Banda inglesa lança ‘What you gonna do’ com Graham Coxon, guitarrista do Blur. Ao G1, vocalista Dan Smith relembra 10 anos de carreira com hits como ‘Pompeii’ e ‘Happier’. Bastille lança ‘What you gonna do’ com Graham Coxon, guitarrista do Blur
A banda por trás de hits do britpop dançante como “Pompeii” (2012) e “Happier” (2018) está diferente.
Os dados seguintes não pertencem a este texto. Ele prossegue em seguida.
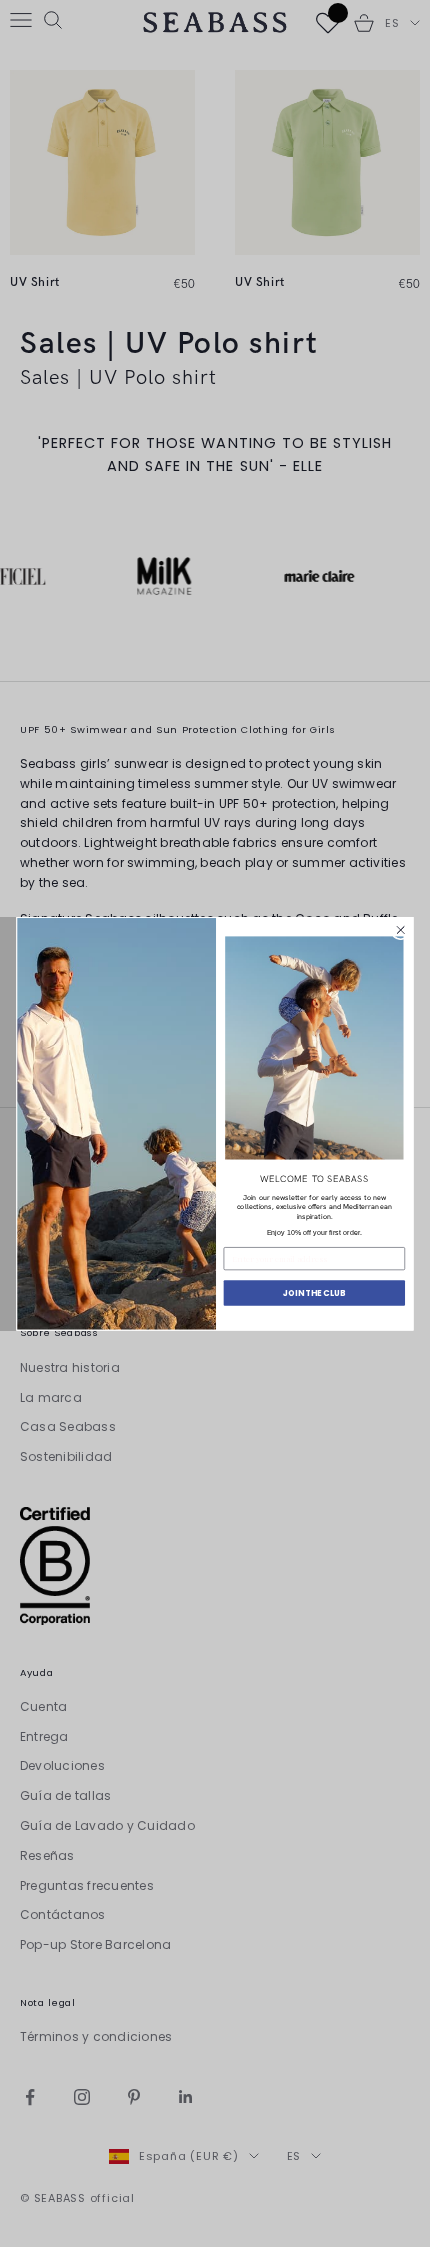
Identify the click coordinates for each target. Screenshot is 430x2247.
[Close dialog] (401, 930)
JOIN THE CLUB (314, 1292)
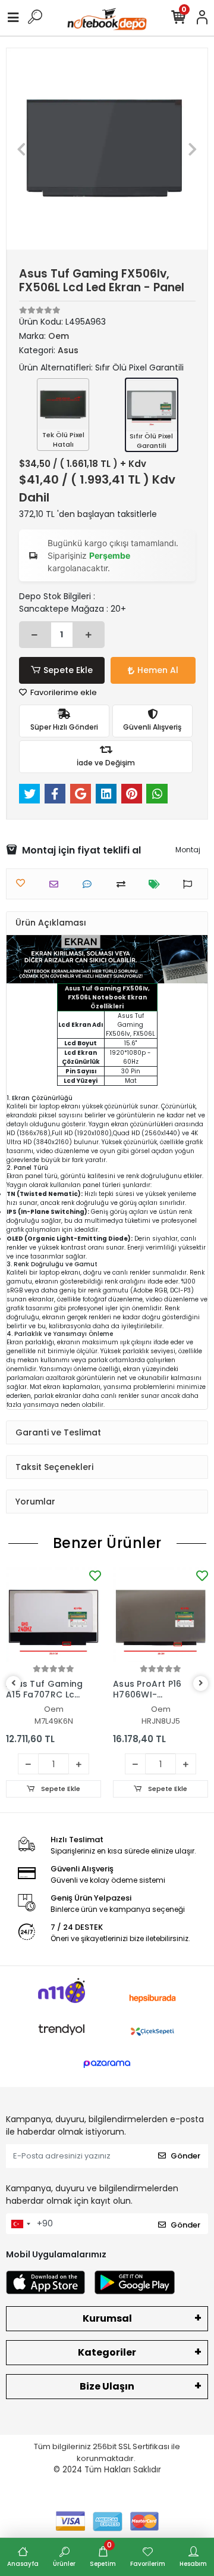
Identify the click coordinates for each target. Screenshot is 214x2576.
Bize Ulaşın (107, 2386)
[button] (22, 149)
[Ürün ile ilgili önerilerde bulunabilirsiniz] (190, 884)
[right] (201, 1683)
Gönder (185, 2155)
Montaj (187, 850)
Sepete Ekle (68, 670)
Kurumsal (107, 2318)
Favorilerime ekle (63, 692)
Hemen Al (157, 670)
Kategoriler (107, 2352)
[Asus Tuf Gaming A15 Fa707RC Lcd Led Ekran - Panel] (53, 1614)
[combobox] (20, 2224)
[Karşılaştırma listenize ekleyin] (124, 884)
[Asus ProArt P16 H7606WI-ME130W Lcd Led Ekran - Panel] (160, 1614)
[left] (14, 1683)
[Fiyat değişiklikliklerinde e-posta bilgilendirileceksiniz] (157, 884)
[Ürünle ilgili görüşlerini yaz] (90, 884)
Muito diferente. A recém-lançada “What you gonna do” é, nas palavras do vocalista Dan Smith, “pesada e direta”.
“A gente não está tentando fazer ‘Happier parte 2’ ou ‘Pompeii parte 3’, sabe? A gente só quer se divertir e curtir o processo. Quem sabe o que é um hit, enfim?”, pergunta Dan ao G1, em entrevista por Zoom direto do apartamento dele em Londres (veja no vídeo acima).
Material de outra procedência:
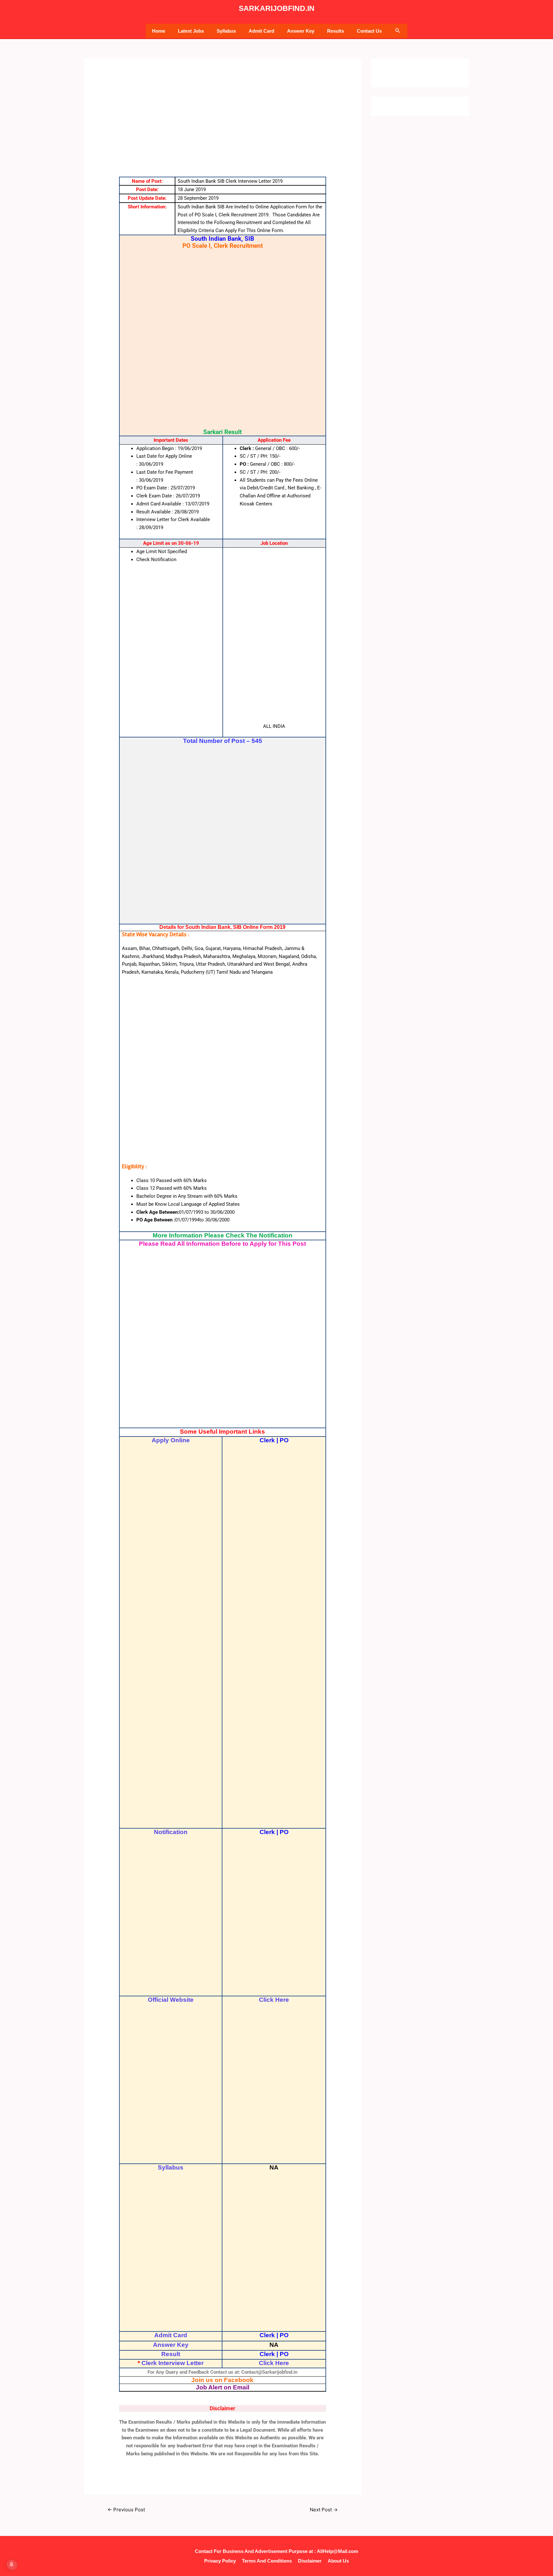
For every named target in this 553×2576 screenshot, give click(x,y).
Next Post (324, 2510)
Em busca desse peso, o quarteto foi atrás de Graham Coxon, guitarrista do Blur. “Eu era adolescente e ouvi ‘Song 2’, pensando que resumia tudo, com aquela agitação, aquela energia, o barulho”, recorda.
Após três álbuns e quatro mixtapes, o cantor londrino de 34 anos também relembrou os quase dez anos de carreira. O Bastille é conhecido por nunca se levar tão a sério, topando ir bem além do indie rock do início em pubs. É “uma banda estranha” com “músicas esquisitas e variadas”, define ele.
“Eu nunca quis estar em uma banda de rock, eu nunca quis ser famoso. Então, a ideia de ser misterioso, ou tentar ser algo que eu não sou… ou tentar ser esse rockstar clichê, pra mim isso é uma besteira, acho hilário, parece cafona.”
A banda inglesa Bastille, com Dan Smith em destaque
Divulgação/Universal
Leia a entrevista abaixo e veja trechos no vídeo acima.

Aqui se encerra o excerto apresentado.